I gasped. I wanted to pull her against my chest and wrap my arms around her like I always did in the past. But, I couldn't because I was scared. What if she decides to push me away from her? 

"Don't do this! Tell me what's wrong! We are in this relationship and we can't just—"

"How many times do I have to say it?.  I'm done. We're done."
 
I couldn't help myself so I walked towards her, but her determined glare stopped me in my tracks. I backed up and this time, I couldn't stop my tears from spilling.

"I don't understand. What's going on? Why are you being like this?"

I dashed my tears away with the back of my hand.

"Two years. We were together for two years...," I whispered, my breath coming in short gasps.

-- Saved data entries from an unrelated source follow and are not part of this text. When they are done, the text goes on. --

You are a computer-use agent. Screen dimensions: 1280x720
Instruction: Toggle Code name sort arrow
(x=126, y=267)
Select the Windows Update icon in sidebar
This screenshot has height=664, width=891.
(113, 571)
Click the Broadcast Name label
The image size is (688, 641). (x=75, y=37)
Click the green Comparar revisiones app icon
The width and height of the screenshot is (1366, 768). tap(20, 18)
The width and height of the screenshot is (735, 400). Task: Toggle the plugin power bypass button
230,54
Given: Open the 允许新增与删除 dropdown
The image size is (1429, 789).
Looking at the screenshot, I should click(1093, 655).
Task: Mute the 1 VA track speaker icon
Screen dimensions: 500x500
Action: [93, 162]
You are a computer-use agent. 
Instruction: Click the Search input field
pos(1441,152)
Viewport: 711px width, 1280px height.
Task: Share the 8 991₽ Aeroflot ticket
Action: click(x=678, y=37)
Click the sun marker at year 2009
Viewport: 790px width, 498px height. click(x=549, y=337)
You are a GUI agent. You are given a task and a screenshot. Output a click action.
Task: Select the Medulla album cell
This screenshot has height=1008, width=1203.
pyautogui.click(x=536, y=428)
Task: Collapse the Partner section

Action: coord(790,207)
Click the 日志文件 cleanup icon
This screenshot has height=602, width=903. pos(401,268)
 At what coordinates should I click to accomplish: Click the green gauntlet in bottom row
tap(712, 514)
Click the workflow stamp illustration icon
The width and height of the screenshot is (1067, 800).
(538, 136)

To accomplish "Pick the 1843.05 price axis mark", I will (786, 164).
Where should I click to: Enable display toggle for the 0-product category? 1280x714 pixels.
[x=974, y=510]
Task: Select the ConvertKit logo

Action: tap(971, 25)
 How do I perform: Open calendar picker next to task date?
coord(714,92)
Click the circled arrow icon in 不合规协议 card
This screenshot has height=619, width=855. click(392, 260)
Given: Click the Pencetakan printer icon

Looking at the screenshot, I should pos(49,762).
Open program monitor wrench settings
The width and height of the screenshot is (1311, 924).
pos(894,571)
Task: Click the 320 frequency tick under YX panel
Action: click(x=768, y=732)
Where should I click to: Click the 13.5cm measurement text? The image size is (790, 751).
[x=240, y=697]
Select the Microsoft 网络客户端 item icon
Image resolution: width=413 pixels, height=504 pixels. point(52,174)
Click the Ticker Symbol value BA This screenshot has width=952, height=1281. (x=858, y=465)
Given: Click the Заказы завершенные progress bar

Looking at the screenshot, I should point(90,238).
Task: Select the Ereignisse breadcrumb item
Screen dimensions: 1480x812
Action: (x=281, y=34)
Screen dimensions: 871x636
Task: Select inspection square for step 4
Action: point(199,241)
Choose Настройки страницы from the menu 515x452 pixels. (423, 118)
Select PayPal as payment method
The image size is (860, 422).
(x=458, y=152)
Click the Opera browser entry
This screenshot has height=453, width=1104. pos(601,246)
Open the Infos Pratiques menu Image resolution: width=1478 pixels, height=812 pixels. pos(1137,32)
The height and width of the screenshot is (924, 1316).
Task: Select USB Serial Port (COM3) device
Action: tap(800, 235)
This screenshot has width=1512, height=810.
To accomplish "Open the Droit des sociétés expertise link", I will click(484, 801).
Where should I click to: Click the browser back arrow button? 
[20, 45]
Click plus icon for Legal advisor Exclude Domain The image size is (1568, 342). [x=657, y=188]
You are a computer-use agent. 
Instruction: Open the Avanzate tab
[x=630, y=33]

Maine was about to say something, but I silenced her by raising my hand. I don't think I can do this. I don't understand what's happening.

I was so upset and downright heartbroken that, without thinking, I blurted out, "I..I was going to propose to you. I had it all planned out."

A gasp escaped her throat, her eyes going wide with surprise. "W...what?"

I gave her an indignant look. The thought of leaving her...of not spending forever with her was inconceivable. The moment I held her in my arms, I knew that I'd spend the rest of my life with her. It was only a matter of time.

"I guess I won't get that chance now."

"It doesn't matter.  We weren't really great together. It's time to move on...from everything."

I couldn't speak. I wondered what it took for Maine to deem this relationship hopeless.

"How can you say that? Shall I show you how much I love you? Shall I kiss you again and again?"

"No, RJ! Stop. Don't be like this," she cried out. "Look, I wish that things were different... I really do."

A shaky breath escaped my lips. 

"I'm sorry," she quietly said.

"I...I'm sorry too."

I think about everything we've been through. Eat Bulaga. Our various endorsements and projects.. Her infectious smile and laughter. I knew it. I just knew that it was too good to be true. I was so happy that I didn't think that I'd feel this way again. Hurt. Disappointed. Pathetic. Hopeless.